:: Exercise description ::
Copy exactly the lines of the records below, and only those lines, beginning with the line that contains "I registered in" and ending with the line that contains "What are global announcements? (34, 263)".

[Dataset entries]

○ ○ ○ ○

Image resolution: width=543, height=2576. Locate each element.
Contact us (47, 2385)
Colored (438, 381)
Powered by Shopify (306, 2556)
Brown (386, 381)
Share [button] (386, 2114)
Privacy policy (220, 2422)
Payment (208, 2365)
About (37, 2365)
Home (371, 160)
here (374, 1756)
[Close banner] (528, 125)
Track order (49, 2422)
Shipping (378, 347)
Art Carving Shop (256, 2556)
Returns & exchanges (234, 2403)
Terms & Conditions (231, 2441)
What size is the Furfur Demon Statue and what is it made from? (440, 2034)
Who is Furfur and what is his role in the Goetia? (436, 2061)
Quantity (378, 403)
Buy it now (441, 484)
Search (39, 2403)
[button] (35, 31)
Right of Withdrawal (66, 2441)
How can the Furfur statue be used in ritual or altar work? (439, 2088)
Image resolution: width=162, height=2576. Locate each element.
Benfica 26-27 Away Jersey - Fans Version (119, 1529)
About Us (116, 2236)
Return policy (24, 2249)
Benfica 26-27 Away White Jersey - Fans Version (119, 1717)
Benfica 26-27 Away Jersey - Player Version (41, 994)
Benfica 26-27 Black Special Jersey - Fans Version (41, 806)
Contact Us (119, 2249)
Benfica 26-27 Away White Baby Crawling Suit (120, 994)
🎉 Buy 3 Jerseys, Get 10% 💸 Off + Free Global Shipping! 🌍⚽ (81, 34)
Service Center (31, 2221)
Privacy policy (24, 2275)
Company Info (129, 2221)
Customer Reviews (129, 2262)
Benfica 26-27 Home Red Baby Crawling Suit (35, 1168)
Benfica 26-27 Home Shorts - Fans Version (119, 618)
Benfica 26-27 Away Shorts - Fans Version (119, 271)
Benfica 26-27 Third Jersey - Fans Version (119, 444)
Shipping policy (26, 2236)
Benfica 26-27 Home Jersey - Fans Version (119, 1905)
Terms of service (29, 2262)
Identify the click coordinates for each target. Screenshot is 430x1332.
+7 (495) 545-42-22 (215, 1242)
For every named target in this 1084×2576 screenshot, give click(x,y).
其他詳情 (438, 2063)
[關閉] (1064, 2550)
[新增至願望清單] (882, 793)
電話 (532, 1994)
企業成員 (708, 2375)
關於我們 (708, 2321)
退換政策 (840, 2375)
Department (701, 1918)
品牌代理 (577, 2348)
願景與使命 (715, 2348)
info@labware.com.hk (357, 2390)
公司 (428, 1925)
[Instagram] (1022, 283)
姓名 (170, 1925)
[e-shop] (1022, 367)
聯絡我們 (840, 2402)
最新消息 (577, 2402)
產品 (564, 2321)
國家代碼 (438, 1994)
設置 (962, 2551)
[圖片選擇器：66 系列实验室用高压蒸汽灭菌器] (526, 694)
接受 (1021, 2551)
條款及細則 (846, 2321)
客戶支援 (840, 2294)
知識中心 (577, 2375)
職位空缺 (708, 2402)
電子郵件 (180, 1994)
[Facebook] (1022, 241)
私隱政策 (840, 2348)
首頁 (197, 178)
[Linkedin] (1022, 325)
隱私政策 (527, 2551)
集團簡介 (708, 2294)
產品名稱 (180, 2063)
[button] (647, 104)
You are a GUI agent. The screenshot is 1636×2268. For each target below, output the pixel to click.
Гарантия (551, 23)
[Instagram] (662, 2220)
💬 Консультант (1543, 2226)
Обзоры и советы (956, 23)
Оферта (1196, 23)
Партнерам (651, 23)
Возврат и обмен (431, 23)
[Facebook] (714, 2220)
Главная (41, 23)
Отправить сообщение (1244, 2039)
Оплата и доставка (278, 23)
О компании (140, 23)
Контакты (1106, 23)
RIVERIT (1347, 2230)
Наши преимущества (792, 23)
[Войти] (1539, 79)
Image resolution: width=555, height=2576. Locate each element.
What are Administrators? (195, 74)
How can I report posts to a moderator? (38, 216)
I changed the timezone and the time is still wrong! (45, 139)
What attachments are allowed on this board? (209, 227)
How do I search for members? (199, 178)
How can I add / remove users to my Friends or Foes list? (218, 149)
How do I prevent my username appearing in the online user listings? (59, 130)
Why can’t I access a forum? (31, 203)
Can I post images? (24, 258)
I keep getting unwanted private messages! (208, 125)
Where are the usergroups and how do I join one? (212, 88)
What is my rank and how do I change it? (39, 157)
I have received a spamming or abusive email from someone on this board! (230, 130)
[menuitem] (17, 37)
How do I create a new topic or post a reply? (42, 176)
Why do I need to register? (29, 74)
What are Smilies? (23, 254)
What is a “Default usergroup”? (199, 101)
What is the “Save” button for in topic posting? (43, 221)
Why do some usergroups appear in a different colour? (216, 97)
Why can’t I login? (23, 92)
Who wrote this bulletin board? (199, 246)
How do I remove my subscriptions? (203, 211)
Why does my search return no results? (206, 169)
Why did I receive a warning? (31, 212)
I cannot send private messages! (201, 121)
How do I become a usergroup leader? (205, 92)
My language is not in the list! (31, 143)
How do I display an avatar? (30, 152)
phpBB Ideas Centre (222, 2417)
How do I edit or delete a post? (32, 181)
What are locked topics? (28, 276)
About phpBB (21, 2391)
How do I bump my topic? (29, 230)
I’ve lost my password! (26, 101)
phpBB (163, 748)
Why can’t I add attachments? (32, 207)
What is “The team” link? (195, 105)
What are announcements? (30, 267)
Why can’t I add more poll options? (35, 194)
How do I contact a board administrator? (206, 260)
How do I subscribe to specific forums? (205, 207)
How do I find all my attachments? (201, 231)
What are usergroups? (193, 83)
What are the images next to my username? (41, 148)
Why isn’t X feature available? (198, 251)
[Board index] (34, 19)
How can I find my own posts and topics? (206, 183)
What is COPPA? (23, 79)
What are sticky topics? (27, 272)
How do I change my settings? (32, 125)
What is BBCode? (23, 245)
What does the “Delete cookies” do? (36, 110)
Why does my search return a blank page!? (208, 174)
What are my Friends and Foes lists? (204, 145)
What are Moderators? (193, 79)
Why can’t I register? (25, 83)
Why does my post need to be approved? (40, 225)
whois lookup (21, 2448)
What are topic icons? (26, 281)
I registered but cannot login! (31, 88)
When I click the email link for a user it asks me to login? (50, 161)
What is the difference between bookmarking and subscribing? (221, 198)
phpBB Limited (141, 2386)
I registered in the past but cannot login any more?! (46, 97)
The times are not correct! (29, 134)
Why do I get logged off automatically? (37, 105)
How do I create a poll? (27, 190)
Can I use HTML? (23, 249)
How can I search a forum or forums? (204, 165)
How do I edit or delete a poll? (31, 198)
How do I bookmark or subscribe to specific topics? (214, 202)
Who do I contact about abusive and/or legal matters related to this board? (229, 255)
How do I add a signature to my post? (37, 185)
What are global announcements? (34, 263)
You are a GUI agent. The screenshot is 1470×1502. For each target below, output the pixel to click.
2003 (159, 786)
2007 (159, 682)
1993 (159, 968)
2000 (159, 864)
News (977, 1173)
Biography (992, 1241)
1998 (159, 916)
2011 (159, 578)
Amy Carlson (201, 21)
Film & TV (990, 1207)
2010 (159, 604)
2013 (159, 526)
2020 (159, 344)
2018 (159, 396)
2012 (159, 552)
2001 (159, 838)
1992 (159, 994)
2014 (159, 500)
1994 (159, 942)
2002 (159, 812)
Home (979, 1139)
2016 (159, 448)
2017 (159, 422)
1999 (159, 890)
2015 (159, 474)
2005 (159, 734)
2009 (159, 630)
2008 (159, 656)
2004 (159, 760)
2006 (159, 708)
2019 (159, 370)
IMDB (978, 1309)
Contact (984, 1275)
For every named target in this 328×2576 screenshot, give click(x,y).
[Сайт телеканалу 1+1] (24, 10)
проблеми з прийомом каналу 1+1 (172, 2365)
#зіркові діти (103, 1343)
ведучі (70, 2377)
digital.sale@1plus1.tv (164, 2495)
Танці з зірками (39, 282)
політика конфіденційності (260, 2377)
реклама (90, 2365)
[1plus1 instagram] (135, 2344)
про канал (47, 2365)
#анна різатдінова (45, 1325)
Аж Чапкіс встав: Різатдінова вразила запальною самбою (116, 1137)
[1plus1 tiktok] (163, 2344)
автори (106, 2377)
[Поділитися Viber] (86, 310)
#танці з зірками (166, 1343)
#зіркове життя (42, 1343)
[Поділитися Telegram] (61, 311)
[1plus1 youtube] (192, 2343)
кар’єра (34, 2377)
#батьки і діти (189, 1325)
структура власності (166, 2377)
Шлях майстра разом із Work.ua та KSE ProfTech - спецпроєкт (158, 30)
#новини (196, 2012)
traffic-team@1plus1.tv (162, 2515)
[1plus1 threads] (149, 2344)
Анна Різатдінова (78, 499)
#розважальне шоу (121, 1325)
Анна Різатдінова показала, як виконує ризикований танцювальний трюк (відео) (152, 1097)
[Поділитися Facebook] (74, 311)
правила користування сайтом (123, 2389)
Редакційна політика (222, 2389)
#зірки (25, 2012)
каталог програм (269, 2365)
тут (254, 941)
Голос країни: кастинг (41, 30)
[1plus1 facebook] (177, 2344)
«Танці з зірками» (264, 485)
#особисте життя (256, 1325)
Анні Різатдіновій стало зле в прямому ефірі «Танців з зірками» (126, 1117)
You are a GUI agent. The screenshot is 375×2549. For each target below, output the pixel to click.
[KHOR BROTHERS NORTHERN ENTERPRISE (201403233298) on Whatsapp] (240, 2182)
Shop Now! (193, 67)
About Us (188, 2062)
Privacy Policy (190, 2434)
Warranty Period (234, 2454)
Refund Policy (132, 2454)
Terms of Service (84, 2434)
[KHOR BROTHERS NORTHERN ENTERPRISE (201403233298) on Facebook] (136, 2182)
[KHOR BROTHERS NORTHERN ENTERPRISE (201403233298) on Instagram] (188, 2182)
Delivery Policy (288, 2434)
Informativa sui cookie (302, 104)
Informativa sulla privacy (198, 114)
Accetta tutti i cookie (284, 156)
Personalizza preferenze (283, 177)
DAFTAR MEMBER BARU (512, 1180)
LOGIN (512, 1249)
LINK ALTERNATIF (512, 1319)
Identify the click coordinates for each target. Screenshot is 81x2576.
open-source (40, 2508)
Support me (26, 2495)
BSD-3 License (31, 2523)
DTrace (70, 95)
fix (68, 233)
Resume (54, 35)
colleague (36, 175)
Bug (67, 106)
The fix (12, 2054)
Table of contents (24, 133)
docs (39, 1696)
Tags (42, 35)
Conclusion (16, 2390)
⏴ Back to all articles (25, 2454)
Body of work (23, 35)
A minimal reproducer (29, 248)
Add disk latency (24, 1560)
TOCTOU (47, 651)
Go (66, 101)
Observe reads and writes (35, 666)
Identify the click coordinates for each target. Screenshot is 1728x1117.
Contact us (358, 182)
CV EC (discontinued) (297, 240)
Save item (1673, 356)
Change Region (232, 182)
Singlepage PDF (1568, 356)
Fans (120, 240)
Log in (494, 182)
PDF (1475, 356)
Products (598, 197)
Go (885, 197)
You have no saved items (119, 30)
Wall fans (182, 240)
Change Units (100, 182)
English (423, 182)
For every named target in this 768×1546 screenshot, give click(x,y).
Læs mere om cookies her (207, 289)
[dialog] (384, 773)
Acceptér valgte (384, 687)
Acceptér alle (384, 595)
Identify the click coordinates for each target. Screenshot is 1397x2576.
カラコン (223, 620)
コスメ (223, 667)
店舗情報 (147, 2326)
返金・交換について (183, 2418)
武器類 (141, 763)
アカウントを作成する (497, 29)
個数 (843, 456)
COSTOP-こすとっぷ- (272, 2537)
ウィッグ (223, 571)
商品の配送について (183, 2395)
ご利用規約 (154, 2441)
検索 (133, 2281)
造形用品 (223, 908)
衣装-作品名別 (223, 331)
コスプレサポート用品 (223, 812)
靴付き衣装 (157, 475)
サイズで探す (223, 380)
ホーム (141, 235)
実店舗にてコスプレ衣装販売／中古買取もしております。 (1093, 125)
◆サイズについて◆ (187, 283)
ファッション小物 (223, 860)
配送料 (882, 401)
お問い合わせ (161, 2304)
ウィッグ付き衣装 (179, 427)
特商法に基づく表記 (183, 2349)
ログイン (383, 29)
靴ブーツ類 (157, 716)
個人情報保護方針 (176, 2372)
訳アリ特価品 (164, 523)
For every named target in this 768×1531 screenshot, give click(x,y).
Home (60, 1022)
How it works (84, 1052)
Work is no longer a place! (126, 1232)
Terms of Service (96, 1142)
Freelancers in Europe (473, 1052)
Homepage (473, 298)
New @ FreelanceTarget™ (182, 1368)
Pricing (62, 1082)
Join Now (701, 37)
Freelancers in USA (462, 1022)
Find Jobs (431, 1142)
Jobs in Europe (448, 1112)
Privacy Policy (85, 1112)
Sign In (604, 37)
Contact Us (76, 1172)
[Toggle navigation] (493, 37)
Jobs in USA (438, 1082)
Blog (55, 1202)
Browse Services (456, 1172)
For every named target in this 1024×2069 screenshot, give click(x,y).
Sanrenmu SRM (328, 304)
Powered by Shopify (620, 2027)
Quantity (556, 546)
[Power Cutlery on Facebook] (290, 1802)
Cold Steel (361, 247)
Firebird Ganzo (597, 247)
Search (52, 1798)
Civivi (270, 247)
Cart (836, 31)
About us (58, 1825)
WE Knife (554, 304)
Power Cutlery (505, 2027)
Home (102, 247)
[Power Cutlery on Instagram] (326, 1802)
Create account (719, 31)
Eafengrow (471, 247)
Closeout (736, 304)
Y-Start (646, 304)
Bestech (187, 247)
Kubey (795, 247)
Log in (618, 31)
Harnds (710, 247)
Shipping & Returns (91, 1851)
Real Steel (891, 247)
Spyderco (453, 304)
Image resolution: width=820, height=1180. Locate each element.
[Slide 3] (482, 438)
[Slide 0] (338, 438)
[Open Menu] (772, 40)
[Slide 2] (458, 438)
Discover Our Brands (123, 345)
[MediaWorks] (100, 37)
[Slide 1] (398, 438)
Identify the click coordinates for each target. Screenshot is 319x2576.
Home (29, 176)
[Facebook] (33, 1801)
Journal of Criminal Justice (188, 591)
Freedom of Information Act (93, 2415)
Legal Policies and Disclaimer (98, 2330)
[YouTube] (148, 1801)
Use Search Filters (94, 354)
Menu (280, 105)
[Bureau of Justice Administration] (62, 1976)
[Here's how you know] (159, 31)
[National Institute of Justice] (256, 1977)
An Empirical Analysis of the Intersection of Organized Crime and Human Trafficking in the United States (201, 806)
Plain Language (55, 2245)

○ ○ ○ ○

:: Response to the task ::
I registered in the past but cannot login any more?! (46, 97)
The times are not correct! (29, 134)
Why do I get logged off automatically? (37, 105)
How do I create a poll? (27, 190)
Can I use HTML? (23, 249)
How can I search a forum or forums? (204, 165)
How do I edit or delete a poll? (31, 198)
How do I bookmark or subscribe to specific topics? (214, 202)
Who do I contact about abusive and/or legal matters related to this board? (229, 255)
How do I add a signature to my post? (37, 185)
What are global announcements? (34, 263)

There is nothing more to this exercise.